A 504 plan, on the other hand, is developed for a child who has also been diagnosed with a medical condition or impairment that limits his or her functionality in at least one major life activity, such as school.  Like an IEP, a team will assemble to determine if that child’s diagnosis will adversely affect them in an academic setting.  Sometimes, the child is observed, but there is typically no evaluations that precede a 504 plan drafting and so the process to draft one is not as time-consuming, making it easier to possibly obtain one.  Unlike the IEP, which ends after a child completes high school, the 504 plan is a document that can stay with a child well into their adult years.  However, this plan does not include services, only accommodations which can change at any point throughout the year.  I wouldn’t worry about this if you have a good rapport with your child’s teacher and the school in general.

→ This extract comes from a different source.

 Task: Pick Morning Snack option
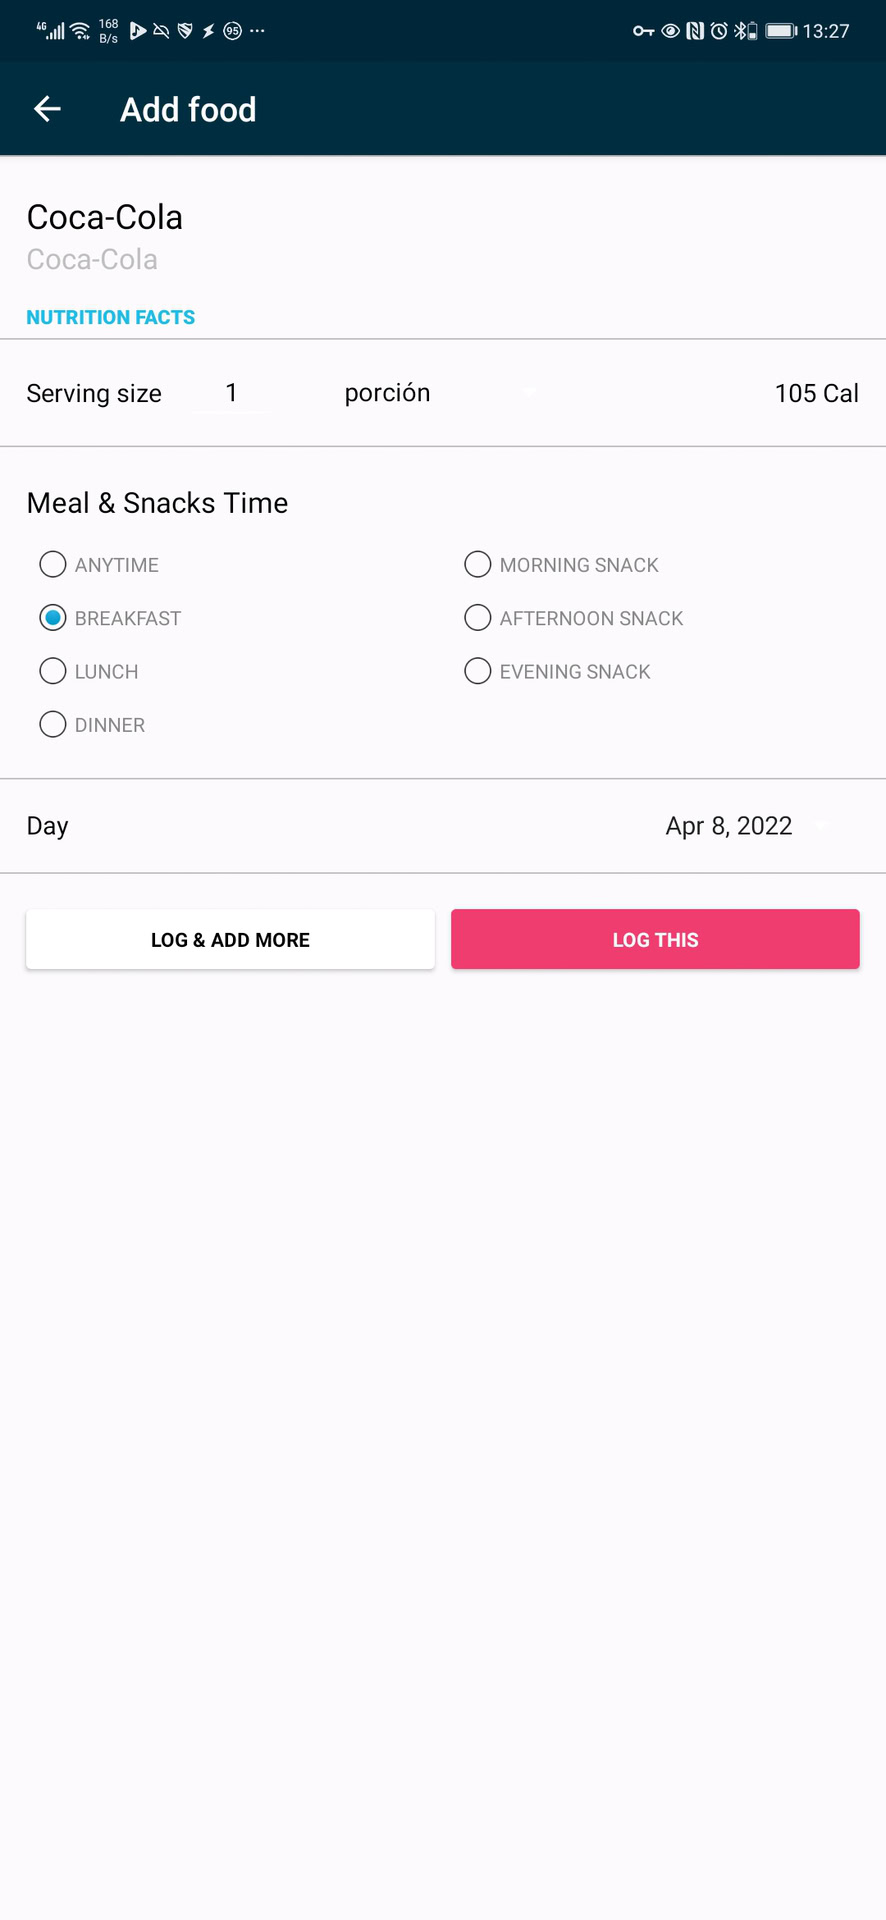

After the middle received her diagnosis, I did some research as to which documentation would be most beneficial for her.  The main issue she had in the classroom was her inability to maintain her focus on assignments, especially those in the subjects that least interested her.  After her loss of focus, she struggled to catch up with the rest of her peers as they moved onto something else.  Feeling left out and behind, she’d then become so frustrated that many days, she’d end up on her desk and flat out on the floor, unable to be moved.  There was no way of even catching red flags before these behaviors exhibited themselves.  I didn’t think an aide being present would help, and she was already receiving counseling for her behaviors.  And after talking at length with her teacher, we came to the conclusion that all she really needed was a way to communicate when she was getting frustrated or overwhelmed.  She needed some in class accommodations that would help her reach out for help before it was too late and would help her teacher determined she needed help before it was too late.  Together, we decided that a 504 plan would be suit her needs.  This documentation would help level the playing field for my daughter by granting accommodations aimed at reducing and possibly eliminating those challenges that had been negatively affecting her educational experience.  These accommodations include but are not limited to:

  1. Providing check-in opportunities with trusted staff member before school begins
  2. Preferential seating near teacher and away from distractions
  3. Access to alternative seating, such as a wiggle stool or even a standing desk
  4. Access to headphones to allow for better concentration
  5. Frequent checks for  understanding and/or redirection to task, especially during independent work
  6. Use of break pass for nonverbal communication for need of check in or break
  7. The allowance for a break or practice of calm-down strategies
  8. Incorporating movement breaks throughout extended activities
  9. Use of a behavior modification chart
  10. Choice to continue assignments within designated or returning to them later if need be

These accommodations may not be used every day, and some may not be needed at all.  But it gives the teacher, and my daughter, options depending on what the day and the particular situation calls for.  These accommodations allow my daughter to have what she needs to  better regulate her own emotions and impulses and to learn how to better focus while in the classroom.  They are not meant to give her a pass, but rather meant to teach her responsibility of self, and to encourage perseverance through unfavorable tasks.